(Items from a dataset)
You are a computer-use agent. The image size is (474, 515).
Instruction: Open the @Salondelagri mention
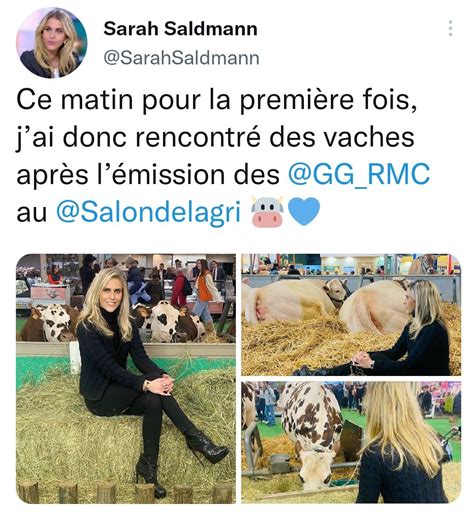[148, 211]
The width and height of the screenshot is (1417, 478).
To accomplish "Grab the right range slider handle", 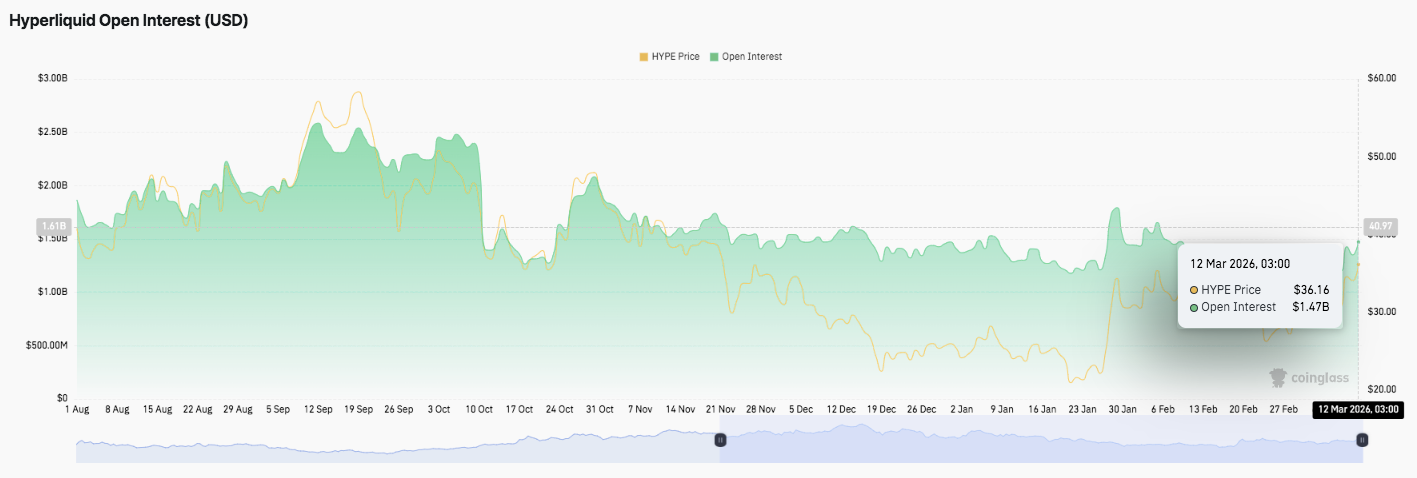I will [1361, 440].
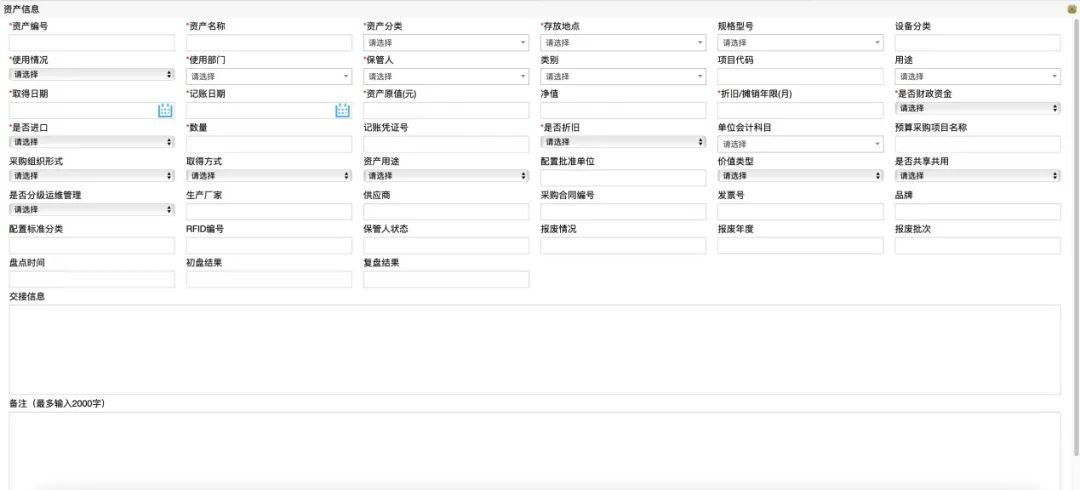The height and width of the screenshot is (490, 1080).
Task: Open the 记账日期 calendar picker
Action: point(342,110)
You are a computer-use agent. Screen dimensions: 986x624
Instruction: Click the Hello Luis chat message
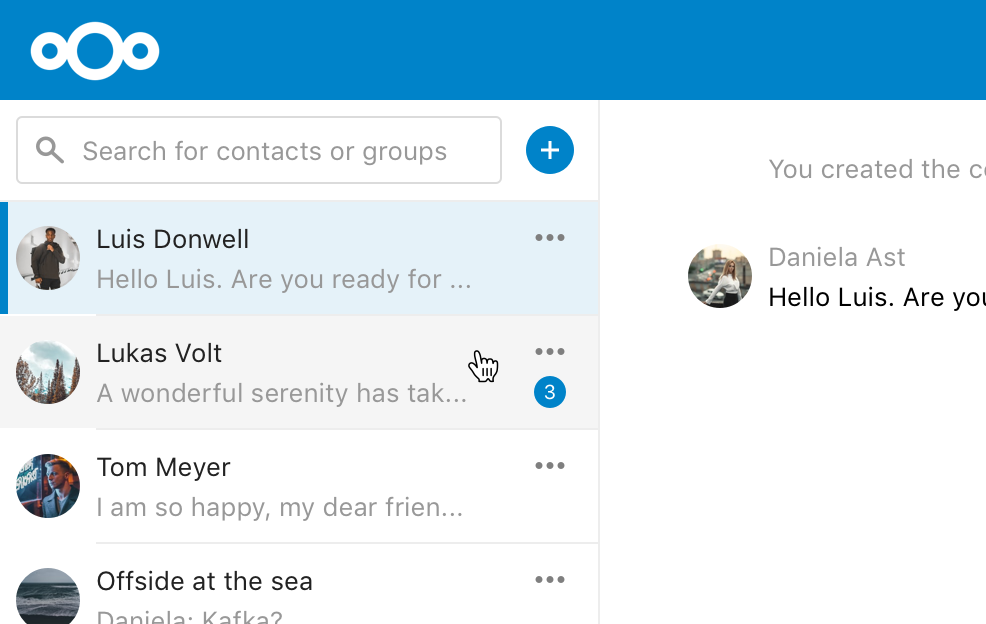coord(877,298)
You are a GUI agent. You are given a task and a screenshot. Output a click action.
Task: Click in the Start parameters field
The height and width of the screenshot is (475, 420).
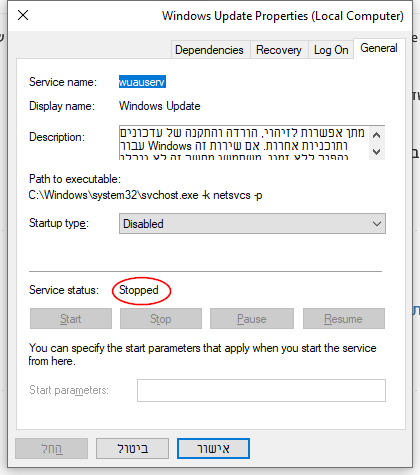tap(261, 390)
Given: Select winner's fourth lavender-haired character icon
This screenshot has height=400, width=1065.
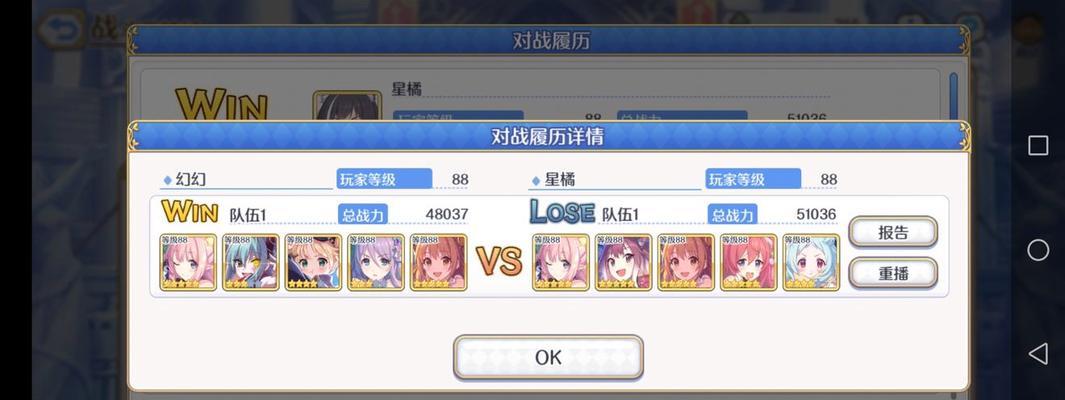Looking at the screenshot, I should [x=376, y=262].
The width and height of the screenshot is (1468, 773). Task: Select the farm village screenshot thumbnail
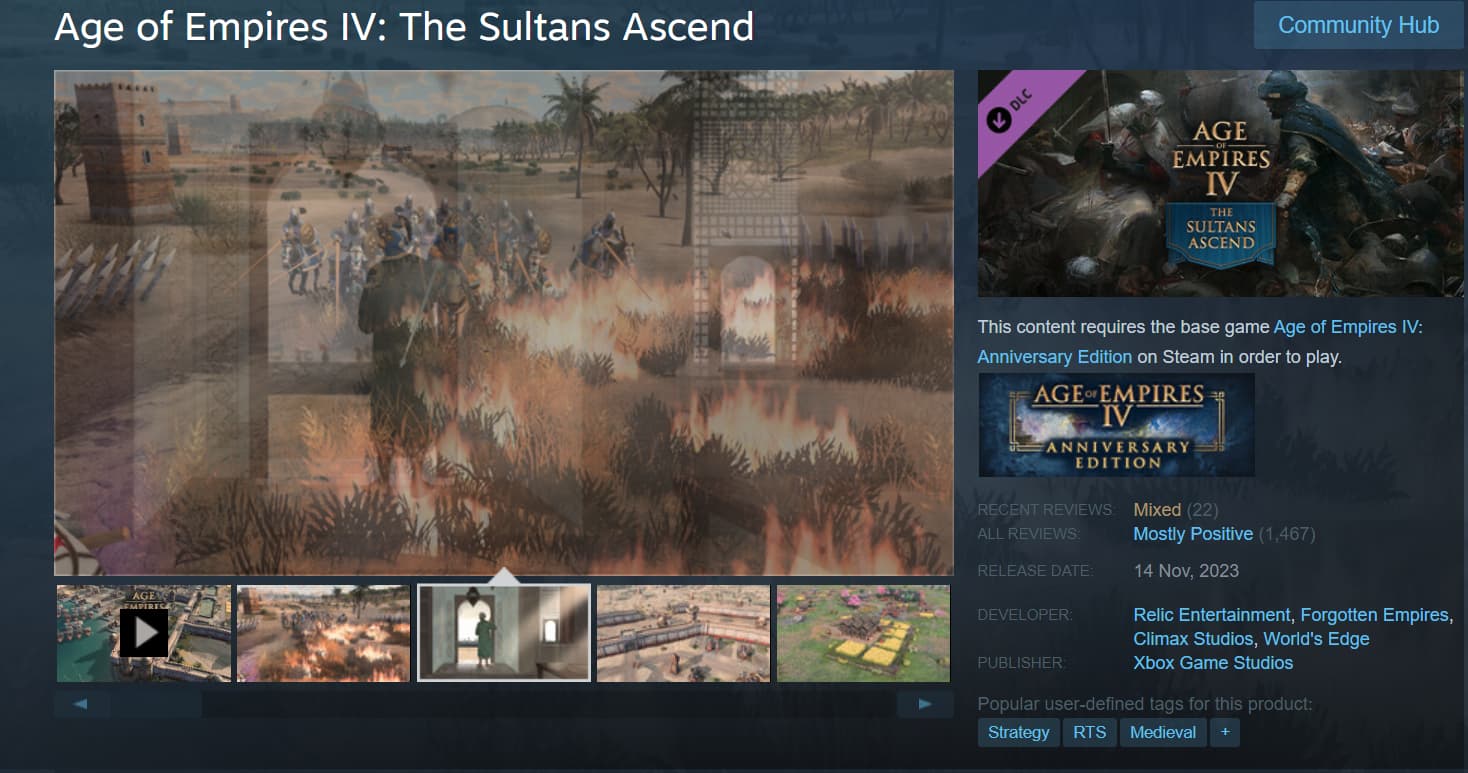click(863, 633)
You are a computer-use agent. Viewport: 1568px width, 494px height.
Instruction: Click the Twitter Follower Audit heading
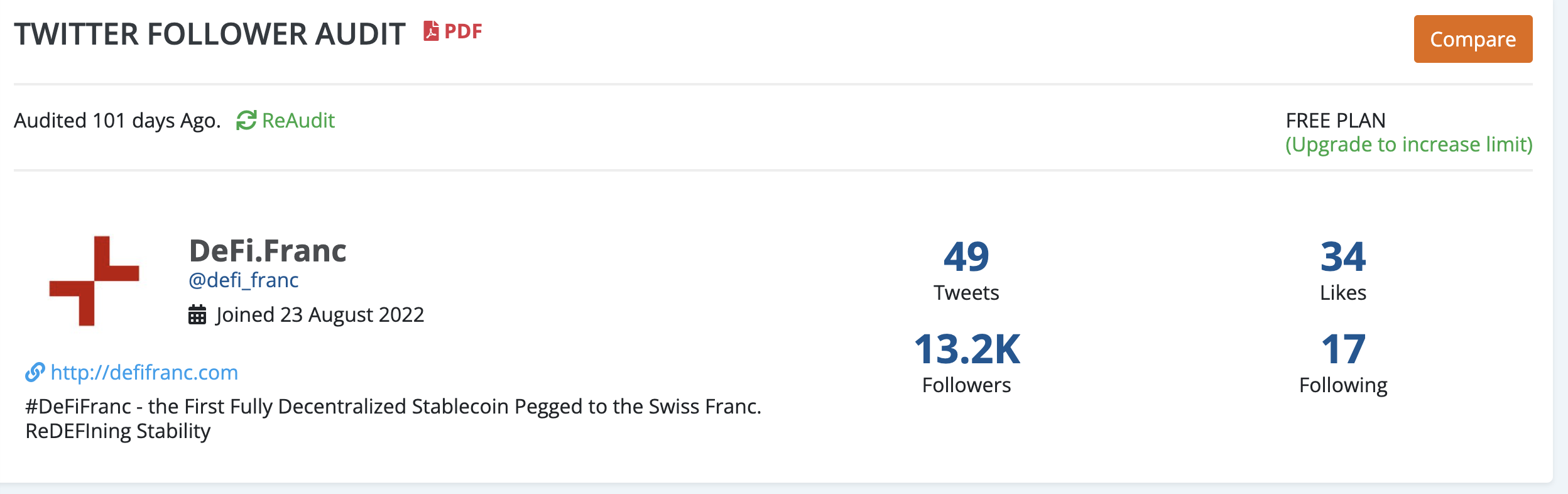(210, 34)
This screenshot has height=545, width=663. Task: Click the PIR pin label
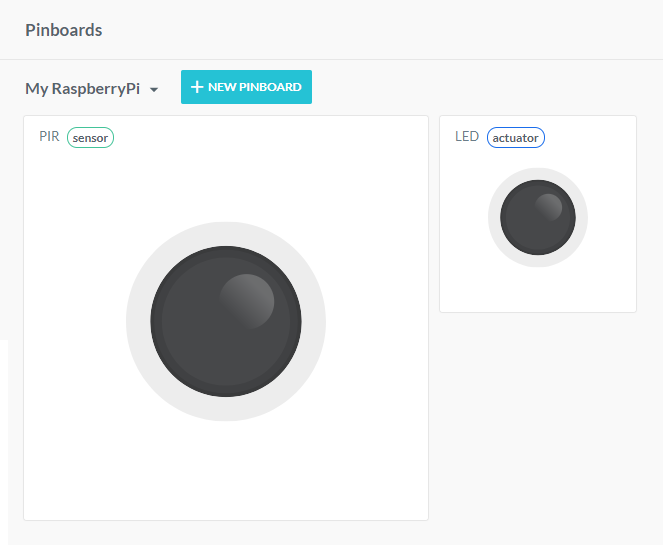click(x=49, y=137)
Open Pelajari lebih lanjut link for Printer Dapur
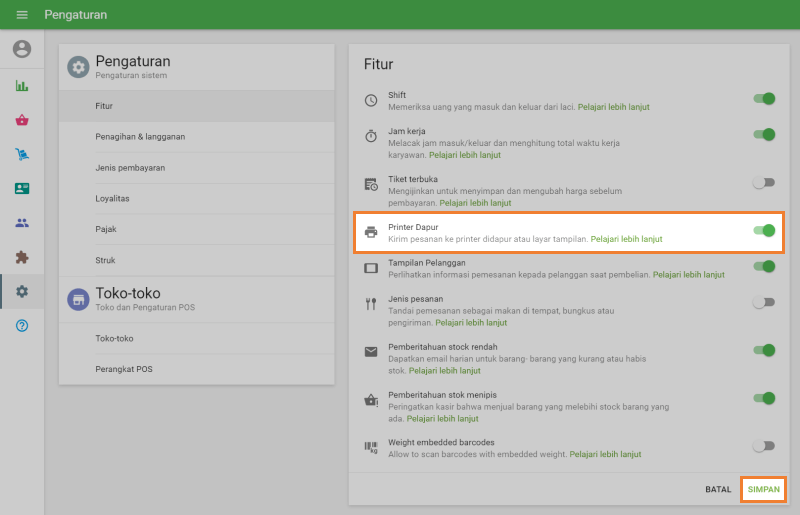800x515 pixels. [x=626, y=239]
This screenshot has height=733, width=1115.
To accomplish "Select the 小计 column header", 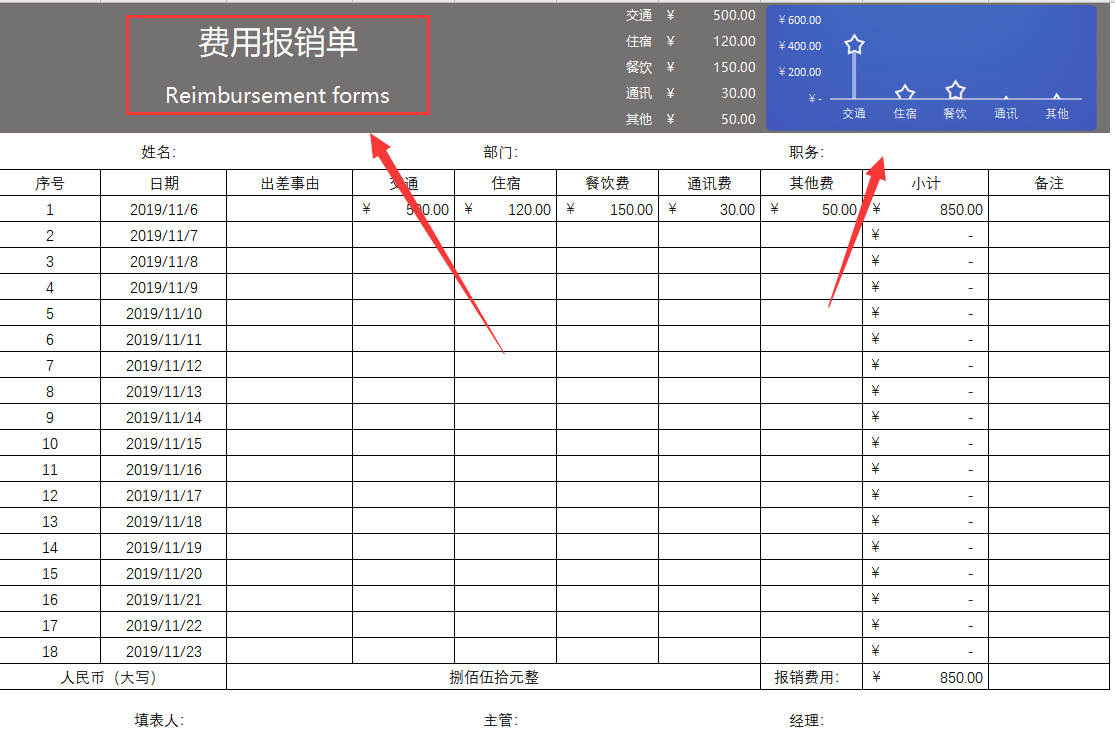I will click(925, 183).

▶ **What to do**
Could you repeat, exactly and with nothing added, the lines from the top of the entries above through the line that holds "The width and height of the screenshot is (1417, 478).", leaving out any pictures?

▶ **Problem solution**
You are a computer-use agent. The image size is (474, 515).
Instruction: Open the @Salondelagri mention
[148, 211]
The width and height of the screenshot is (1417, 478).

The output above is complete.